Depuis la prise de contrôle de Goma, capitale provinciale du Nord-Kivu, par l’Alliance des Forces du Changement – Mouvement du 23 mars (AFC-M23), les mesures imposées dans le cadre de l’état de siège ont été levées.

Cependant, malgré cette levée des restrictions, la population demeure en proie à une profonde inquiétude. Si les nouveaux occupants ont assuré aux habitants une liberté de circulation 24h/24, cette mesure n’a pas suffi à dissiper les craintes. Plusieurs quartiers de la ville restent marqués par une atmosphère de tension et d’incertitude. Les habitants, pris entre le spectre des violences passées et l’imprévisibilité de la situation actuelle, vivent dans un climat d’angoisse.

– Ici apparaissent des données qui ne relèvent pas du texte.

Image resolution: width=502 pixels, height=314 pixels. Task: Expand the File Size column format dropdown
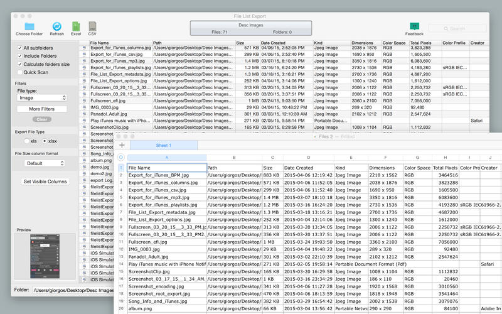click(x=45, y=163)
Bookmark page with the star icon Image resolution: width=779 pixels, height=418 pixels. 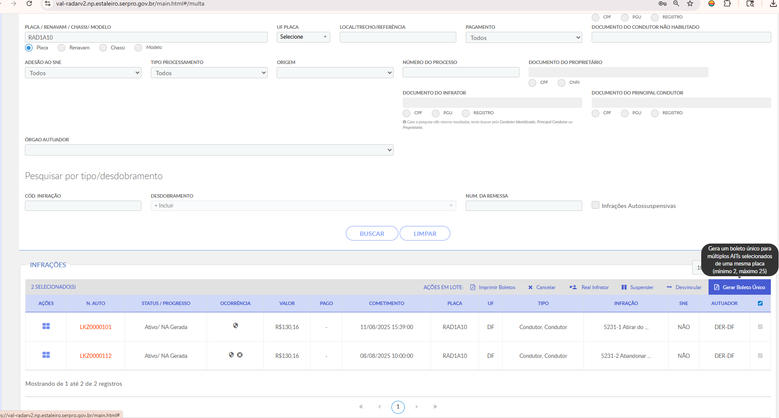click(690, 4)
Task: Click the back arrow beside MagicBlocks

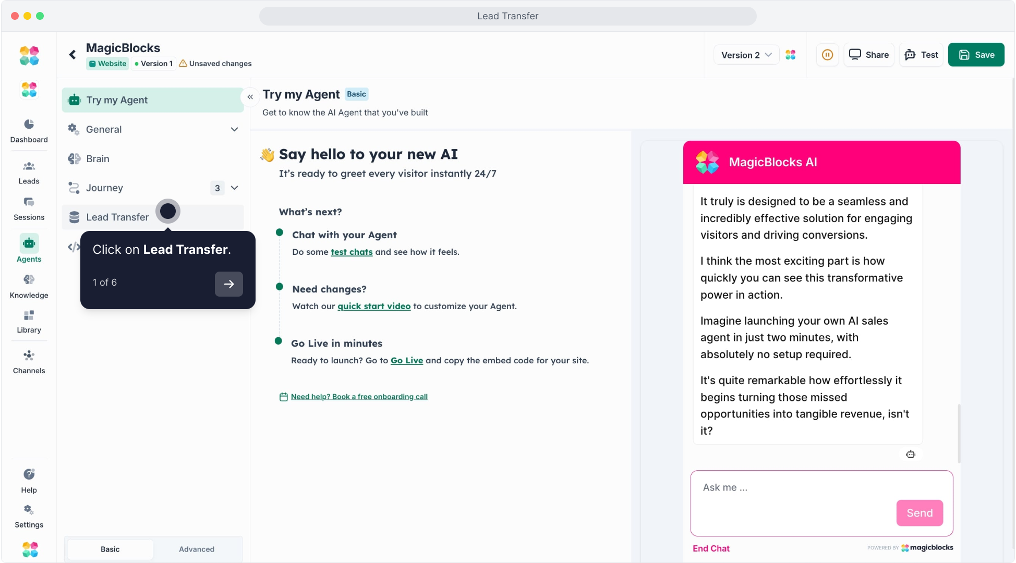Action: click(72, 55)
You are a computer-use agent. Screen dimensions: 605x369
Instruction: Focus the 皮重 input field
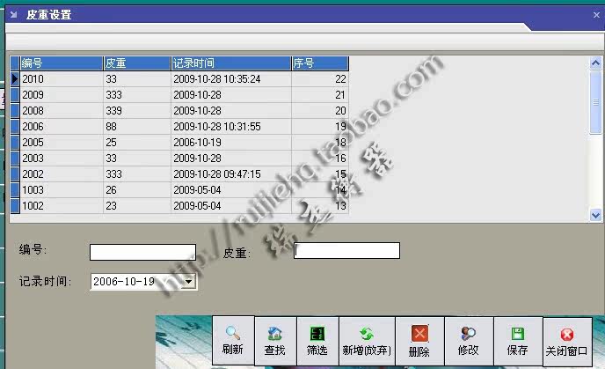(346, 251)
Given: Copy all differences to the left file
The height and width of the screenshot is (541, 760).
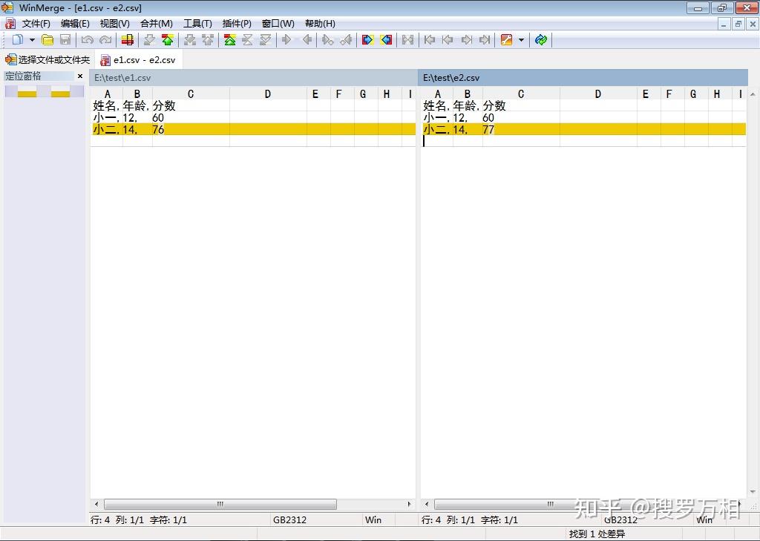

Outre l’insécurité ambiante, les conséquences économiques de cette occupation se font lourdement sentir. La population est confrontée à une hausse des prix des produits de première nécessité, accentuée par l’instabilité du taux de change. Le coût de la vie devient de plus en plus insoutenable, aggravant la précarité dans une ville déjà éprouvée par des années de conflit.

Dans ce contexte, l’avenir de Goma demeure incertain. Les habitants, bien que sous contrôle de nouvelles autorités, tentent de s’adapter à une situation où la stabilité semble encore hors de portée.